• Required work: Can you reproduce word for word the stretch of the entries from the line containing "You are a computer-use" through the end of the entries, leaving the pictures out of your answer?

• Supplied entries:
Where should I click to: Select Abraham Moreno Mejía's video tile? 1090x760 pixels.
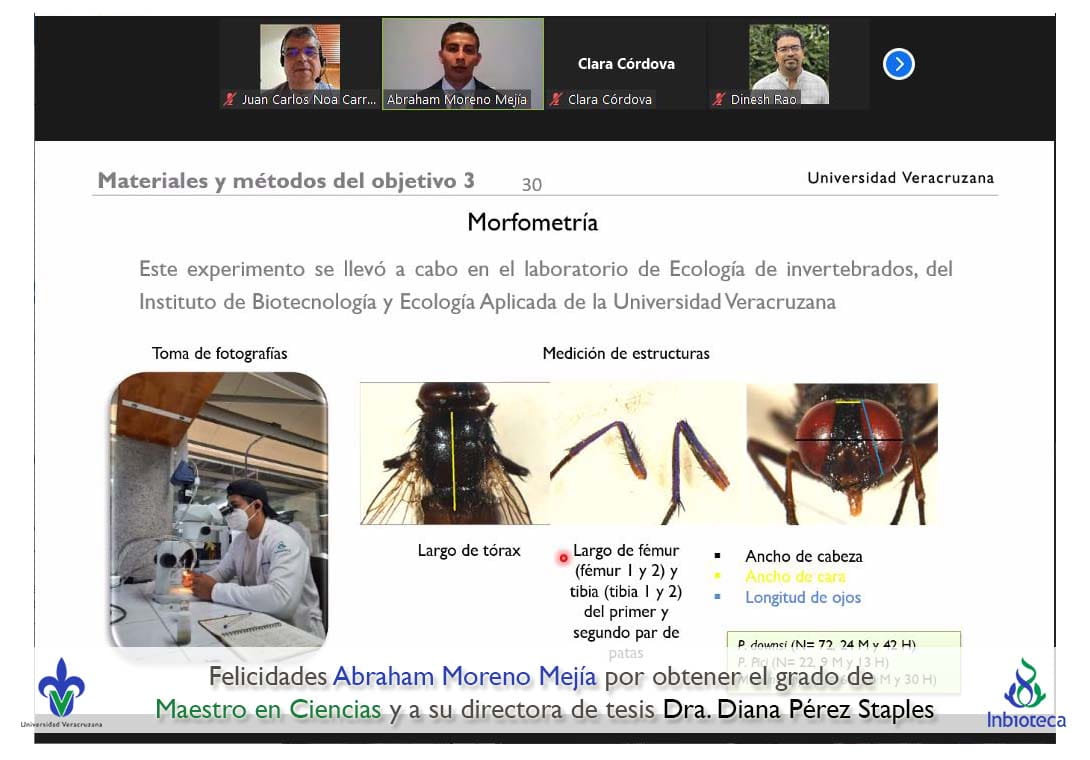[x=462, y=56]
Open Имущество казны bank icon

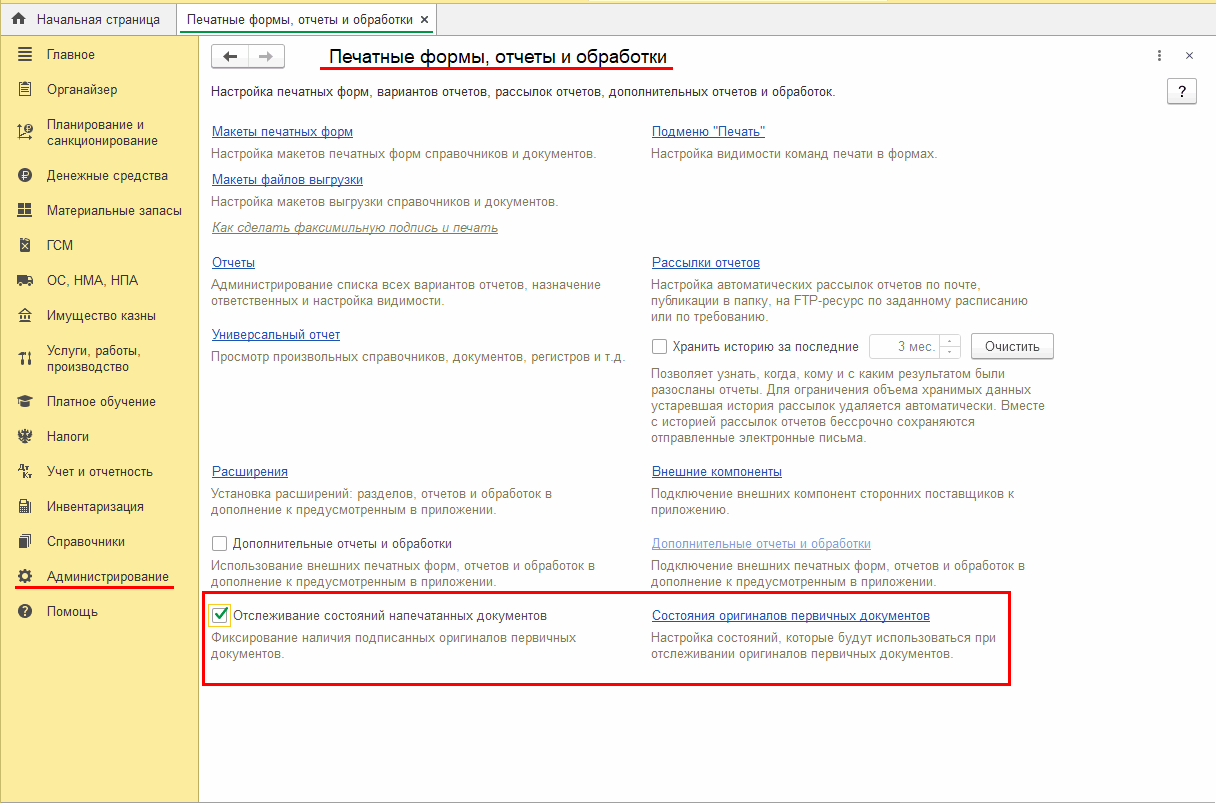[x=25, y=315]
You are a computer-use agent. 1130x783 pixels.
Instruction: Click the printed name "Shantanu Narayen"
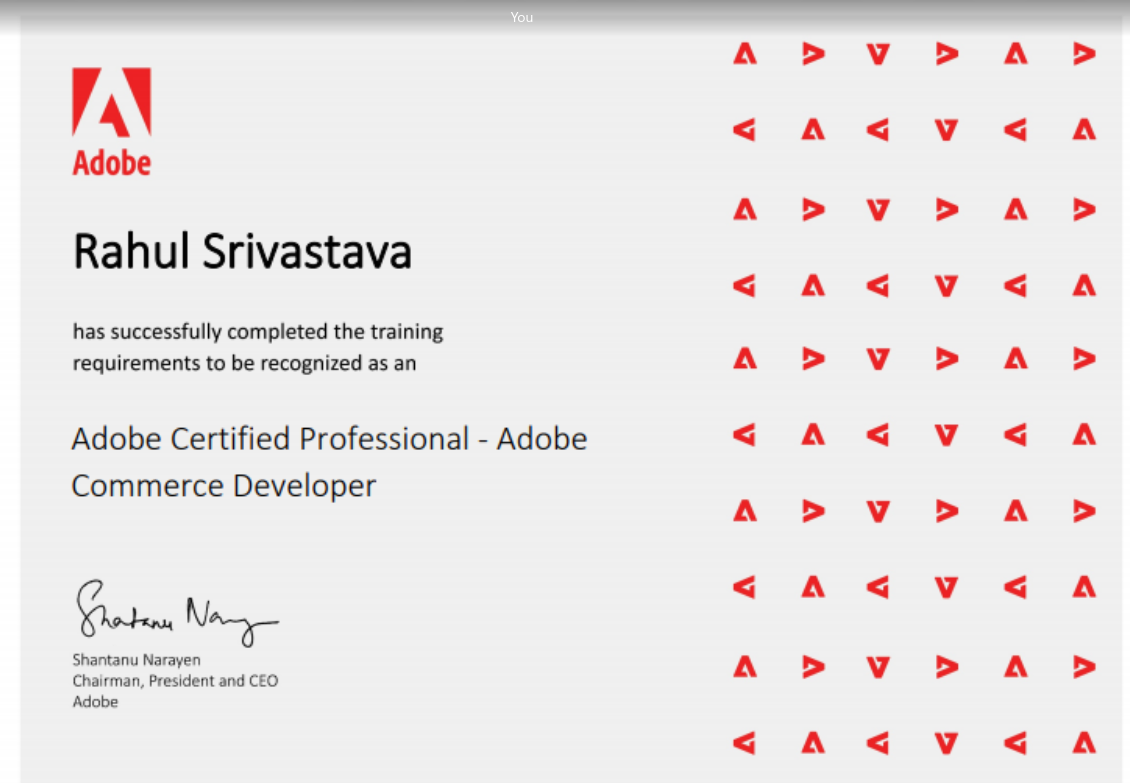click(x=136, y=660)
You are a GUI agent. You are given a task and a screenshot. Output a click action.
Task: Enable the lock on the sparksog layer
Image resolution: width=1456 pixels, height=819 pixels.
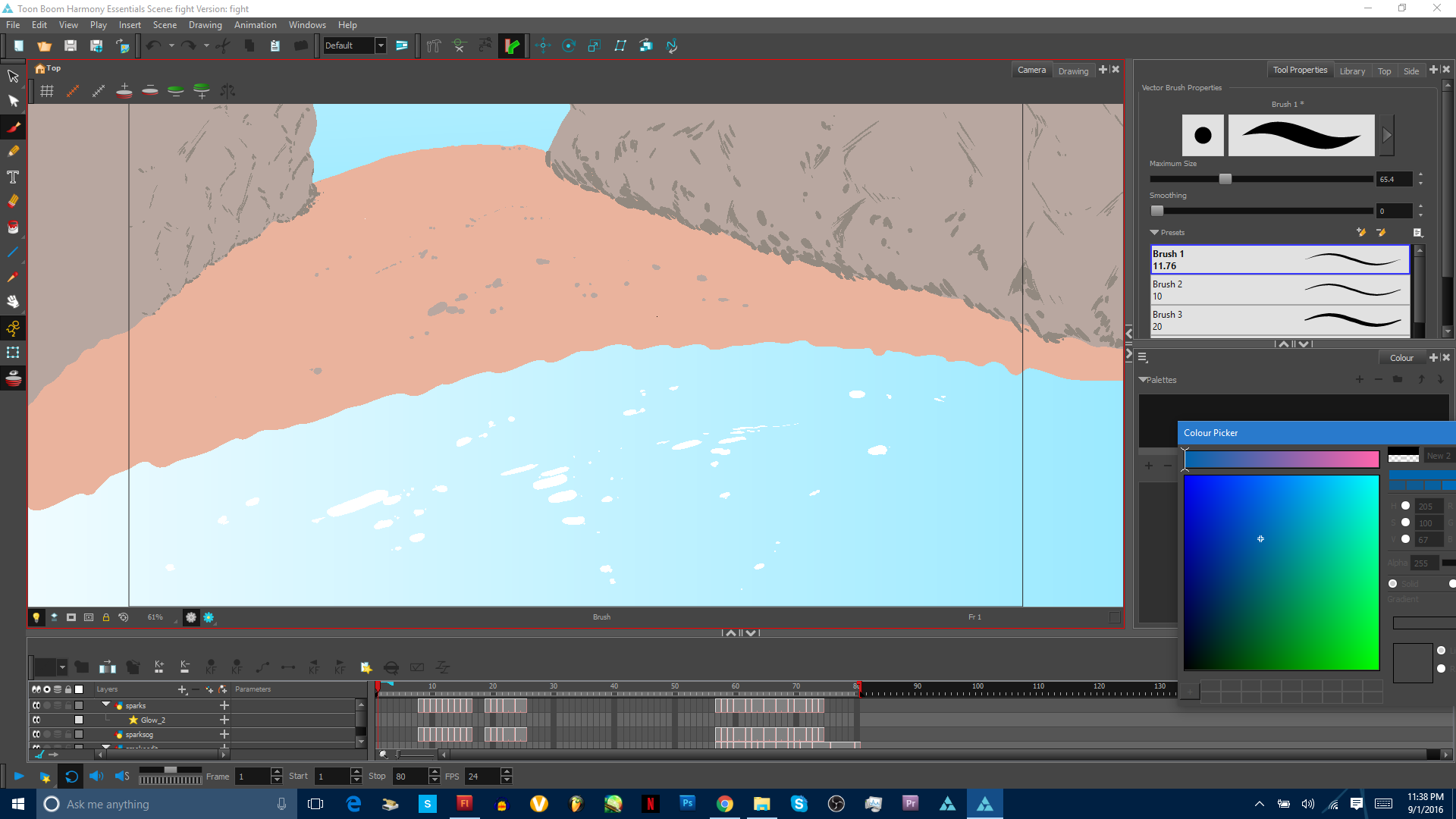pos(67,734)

• Finished answer:
You are a computer-use agent. 1130x783 pixels.
Instruction: Click the printed name "Shantanu Narayen"
click(x=136, y=660)
You are a GUI agent. You are given a task and a screenshot. Output a click action.
Task: Enable the lock on the sparksog layer
Image resolution: width=1456 pixels, height=819 pixels.
pos(67,734)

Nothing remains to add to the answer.